Reasoning about Reasoning: BAPO Bounds on Chain-of-Thought Token Complexity in LLMs
Kiran Tomlinson, Tobias Schnabel, Adith Swaminathan, Jennifer Neville
TL;DR
This work analyzes how many reasoning tokens a large language model must generate as input size grows, using the bounded attention prefix oracle (BAPO) framework to model information flow within transformers. It proves that three classic BAPO-hard tasks—Majority, Match3$_n$, and Reachability—require linear CoT length, i.e., $c(n)=\Omega(n)$, under constant-bandwidth BAPO-CoTs, and provides matching upper bounds via explicit constructions. The authors introduce a self-consistent variant, cBAPO, to avoid pathological input-doubling loopholes and show that the same lower bounds hold while enabling tighter, constructive upper bounds (e.g., Majority $O(n\log n)$, Match3$_n$ $O(n)$, Reachability $O(n^2)$). Experiments with frontier reasoning models corroborate the theory, revealing approximately linear scaling of internal reasoning tokens and showcasing the practical impact on inference-time costs, while also highlighting opportunities for efficiency gains through decomposition or new architectures.

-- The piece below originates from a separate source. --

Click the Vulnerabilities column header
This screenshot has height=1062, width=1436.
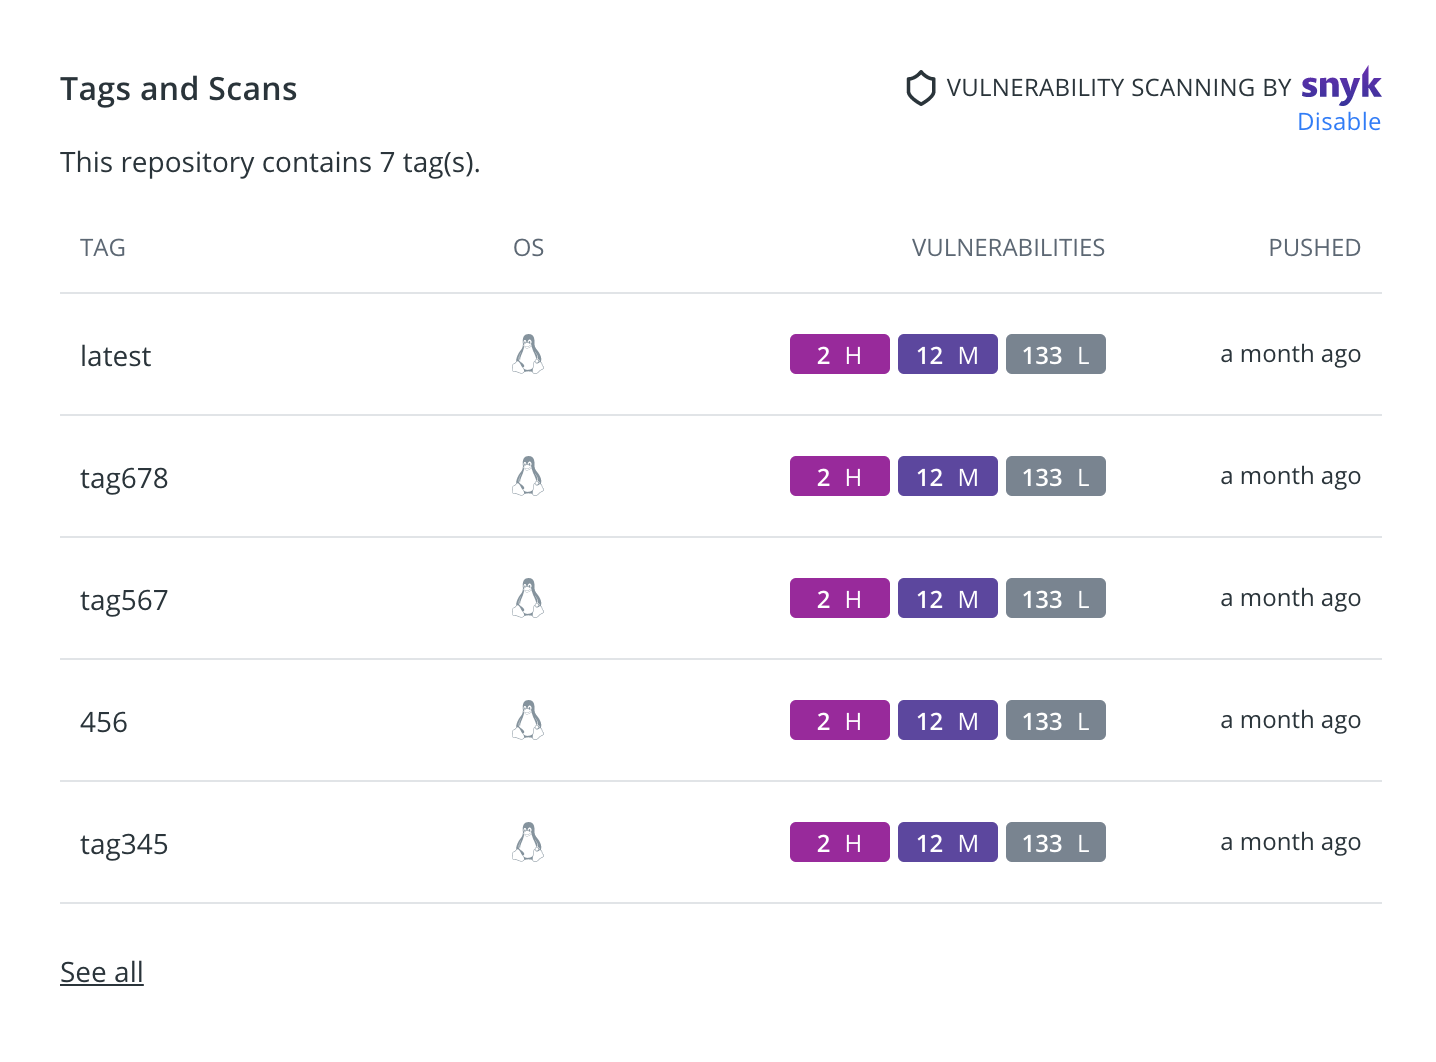[1008, 248]
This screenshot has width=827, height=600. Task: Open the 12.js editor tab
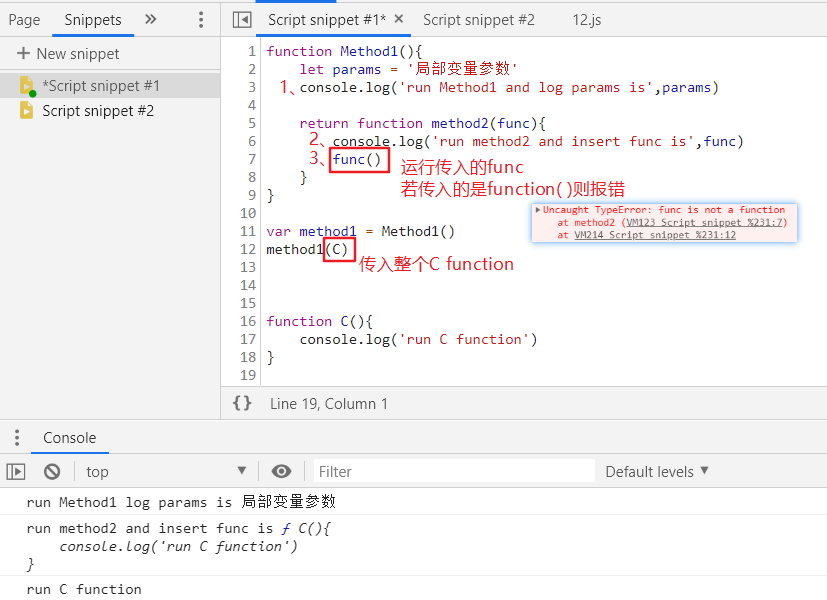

Overall, the paper offers a principled framework to reason about optimal reasoning length and its consequences for real-world scaling and compression of chain-of-thought in LLMs.
Abstract
Inference-time scaling via chain-of-thought (CoT) reasoning is a major driver of state-of-the-art LLM performance, but it comes with substantial latency and compute costs. We address a fundamental theoretical question: how many reasoning tokens are required to solve a problem as input size grows? By extending the bounded attention prefix oracle (BAPO) model--an abstraction of LLMs that quantifies the information flow required to solve a task--we prove lower bounds on the CoT tokens required for three canonical BAPO-hard tasks: binary majority, triplet matching, and graph reachability. We show that each requires $Ω(n)$ reasoning tokens when the input size is $n$. We complement these results with matching or near-matching upper bounds via explicit constructions. Finally, our experiments with frontier reasoning models show approximately linear reasoning token scaling on these tasks and failures when constrained to smaller reasoning budgets, consistent with our theoretical lower bounds. Together, our results identify fundamental bottlenecks in inference-time compute through CoT and offer a principled tool for analyzing optimal reasoning length.